# Emp. Scorpion



## dunkinuts (Aug 9, 2006)

Ok so I got tired of all my fish dying in my tank so I converted it to a scorpion hang out. I have a under tank heat with a 60 watt ceramic heater for the main heating source. I have a beach sand substrate with some wood for cover and a lava rock for a hot spot. I have just gotten the heating set up for my main question is how important is the humidity? do emp scorpions need that high of a percent? Will it be ok on the sand?

Thanks


----------



## Piranha Guru (Nov 24, 2005)

Emps are a forest species and need a jungle type substrate and decent humidity. They like to dig!


----------



## dunkinuts (Aug 9, 2006)

BioTeAcH said:


> Emps are a forest species and need a jungle type substrate and decent humidity. They like to dig!
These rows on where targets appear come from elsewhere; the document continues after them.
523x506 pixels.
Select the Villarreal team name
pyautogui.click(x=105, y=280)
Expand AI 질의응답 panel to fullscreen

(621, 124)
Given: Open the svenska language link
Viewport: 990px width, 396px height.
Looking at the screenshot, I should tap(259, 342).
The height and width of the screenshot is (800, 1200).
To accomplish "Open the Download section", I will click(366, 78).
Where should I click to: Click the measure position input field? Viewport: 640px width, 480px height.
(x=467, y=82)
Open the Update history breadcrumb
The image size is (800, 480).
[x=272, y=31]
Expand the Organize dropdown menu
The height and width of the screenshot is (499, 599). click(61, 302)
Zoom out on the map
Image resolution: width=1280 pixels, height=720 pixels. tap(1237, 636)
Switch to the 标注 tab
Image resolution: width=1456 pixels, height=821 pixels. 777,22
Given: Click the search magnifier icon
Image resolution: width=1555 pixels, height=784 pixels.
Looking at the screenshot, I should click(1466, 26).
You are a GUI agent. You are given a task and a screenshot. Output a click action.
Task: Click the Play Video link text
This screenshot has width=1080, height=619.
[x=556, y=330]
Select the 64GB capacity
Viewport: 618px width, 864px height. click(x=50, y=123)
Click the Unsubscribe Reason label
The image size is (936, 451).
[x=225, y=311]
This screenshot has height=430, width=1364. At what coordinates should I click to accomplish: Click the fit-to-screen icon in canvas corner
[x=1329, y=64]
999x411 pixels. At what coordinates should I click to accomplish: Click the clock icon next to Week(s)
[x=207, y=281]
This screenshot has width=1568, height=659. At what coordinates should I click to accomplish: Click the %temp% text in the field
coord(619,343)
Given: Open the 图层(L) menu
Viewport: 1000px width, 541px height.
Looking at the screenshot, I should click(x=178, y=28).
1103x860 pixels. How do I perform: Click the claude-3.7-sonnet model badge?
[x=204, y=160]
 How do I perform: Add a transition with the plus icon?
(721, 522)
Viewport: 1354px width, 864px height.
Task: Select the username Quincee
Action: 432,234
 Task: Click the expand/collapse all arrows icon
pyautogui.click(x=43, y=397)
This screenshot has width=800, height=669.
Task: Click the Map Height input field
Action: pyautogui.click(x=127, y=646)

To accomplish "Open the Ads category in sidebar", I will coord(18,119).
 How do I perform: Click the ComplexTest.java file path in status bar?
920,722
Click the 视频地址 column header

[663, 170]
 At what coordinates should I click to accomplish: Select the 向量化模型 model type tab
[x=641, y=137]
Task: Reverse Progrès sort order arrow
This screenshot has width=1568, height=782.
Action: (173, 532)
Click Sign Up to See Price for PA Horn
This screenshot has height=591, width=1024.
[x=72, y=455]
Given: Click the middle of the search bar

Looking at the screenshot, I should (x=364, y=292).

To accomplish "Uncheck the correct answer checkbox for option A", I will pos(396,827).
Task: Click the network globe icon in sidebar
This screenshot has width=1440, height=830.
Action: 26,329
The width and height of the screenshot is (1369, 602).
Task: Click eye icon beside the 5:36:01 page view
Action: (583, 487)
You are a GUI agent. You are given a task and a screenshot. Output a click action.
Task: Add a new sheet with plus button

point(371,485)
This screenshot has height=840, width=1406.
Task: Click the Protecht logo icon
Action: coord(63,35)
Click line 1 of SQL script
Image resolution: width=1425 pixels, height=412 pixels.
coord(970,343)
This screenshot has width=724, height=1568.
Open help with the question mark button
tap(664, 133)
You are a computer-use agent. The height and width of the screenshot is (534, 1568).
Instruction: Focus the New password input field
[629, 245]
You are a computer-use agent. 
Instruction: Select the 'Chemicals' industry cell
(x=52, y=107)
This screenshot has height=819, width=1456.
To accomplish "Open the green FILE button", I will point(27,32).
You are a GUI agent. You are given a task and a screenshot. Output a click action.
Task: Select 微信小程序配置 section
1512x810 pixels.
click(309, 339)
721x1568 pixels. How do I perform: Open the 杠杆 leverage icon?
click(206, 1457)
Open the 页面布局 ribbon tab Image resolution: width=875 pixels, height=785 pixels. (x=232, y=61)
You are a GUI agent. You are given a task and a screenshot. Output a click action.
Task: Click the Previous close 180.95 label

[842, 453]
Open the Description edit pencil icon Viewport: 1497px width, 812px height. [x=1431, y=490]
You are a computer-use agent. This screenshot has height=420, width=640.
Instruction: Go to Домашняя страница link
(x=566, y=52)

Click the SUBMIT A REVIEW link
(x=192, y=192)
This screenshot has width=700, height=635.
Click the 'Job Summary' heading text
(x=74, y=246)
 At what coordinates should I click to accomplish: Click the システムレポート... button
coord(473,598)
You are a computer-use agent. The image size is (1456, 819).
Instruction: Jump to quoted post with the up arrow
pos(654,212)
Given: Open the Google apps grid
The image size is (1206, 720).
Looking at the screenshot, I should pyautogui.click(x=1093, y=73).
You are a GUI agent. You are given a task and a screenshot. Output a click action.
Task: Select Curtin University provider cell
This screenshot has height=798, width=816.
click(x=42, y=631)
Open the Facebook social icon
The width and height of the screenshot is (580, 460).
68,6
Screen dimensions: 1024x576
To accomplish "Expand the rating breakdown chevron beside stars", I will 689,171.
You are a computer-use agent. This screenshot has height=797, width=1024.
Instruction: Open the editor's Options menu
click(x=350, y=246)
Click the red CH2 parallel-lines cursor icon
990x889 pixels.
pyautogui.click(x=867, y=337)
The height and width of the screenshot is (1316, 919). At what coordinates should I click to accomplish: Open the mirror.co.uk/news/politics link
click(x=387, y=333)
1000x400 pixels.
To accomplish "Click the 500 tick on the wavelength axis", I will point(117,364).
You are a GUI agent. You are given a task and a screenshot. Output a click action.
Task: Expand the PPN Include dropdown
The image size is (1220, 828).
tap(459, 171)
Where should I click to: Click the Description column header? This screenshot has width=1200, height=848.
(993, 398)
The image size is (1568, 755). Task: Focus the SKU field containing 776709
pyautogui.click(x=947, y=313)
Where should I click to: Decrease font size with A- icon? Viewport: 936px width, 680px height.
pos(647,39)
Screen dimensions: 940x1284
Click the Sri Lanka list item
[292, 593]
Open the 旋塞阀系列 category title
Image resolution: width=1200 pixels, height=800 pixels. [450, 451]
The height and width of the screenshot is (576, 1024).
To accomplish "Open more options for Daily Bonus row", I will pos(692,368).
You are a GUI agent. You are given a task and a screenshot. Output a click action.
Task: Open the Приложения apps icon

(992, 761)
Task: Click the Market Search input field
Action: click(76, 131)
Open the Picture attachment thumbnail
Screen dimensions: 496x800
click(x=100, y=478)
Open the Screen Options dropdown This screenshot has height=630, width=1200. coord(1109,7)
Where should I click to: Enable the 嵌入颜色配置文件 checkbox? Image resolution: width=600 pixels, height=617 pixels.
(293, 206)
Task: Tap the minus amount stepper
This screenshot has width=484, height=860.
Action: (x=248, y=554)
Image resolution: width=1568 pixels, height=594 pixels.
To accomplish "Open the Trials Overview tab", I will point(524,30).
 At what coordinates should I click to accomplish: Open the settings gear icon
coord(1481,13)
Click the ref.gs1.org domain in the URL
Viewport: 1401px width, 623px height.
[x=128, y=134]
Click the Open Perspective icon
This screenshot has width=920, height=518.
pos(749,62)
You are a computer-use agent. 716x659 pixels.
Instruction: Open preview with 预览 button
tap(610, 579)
They could dig into the sand and I gave them cover. As for humidity 60-80%?


----------



## Piranha Guru (Nov 24, 2005)

dunkinuts said:


> Emps are a forest species and need a jungle type substrate and decent humidity. They like to dig!


They could dig into the sand and I gave them cover. As for humidity 60-80%?
[/quote]

Sand is not an advisable substrate for them...get a desert species if you want to use sand.


----------



## CLUSTER ONE (Aug 2, 2006)

i agree with bio,
compleatly redo the habitat
It is a common misconception that scoprs are all desert species. Some are, however alot are not

Thing you should have:
peatmoss (couple dollars at walmart or something)
cork bark or some other wood
mayby some live moss or plants

sand would also make maintaining humidity hard since they like it fairily humid.
a desert hairy would be good in that setup, however an emp will NOT.


----------



## SERRAPYGO (Feb 4, 2003)

sean-820 said:


> i agree with bio,
> compleatly redo the habitat
> It is a common misconception that scoprs are all desert species. Some are, however alot are not
> 
> ...


Agreed. The habitat is all wrong. For the benefit of the animal, do a little research before diving in. You don't have to be a pro...but, at least a headsup on care. It's not hard, especially if you're on the web.


----------



## Mettle (Dec 29, 2003)

Depending on the size of tank, that would be pretty cool for something like a baby bearded dragon.









But not an emperor scorpion... I too thought scorpions were all about the desert. But then someone I knew started showing me pics of their collection. And all the different woodland specimens they had were amazing. I had no idea that many came from wooded habitats.

It'll be impossible to maintain humidity in the setup you have.


----------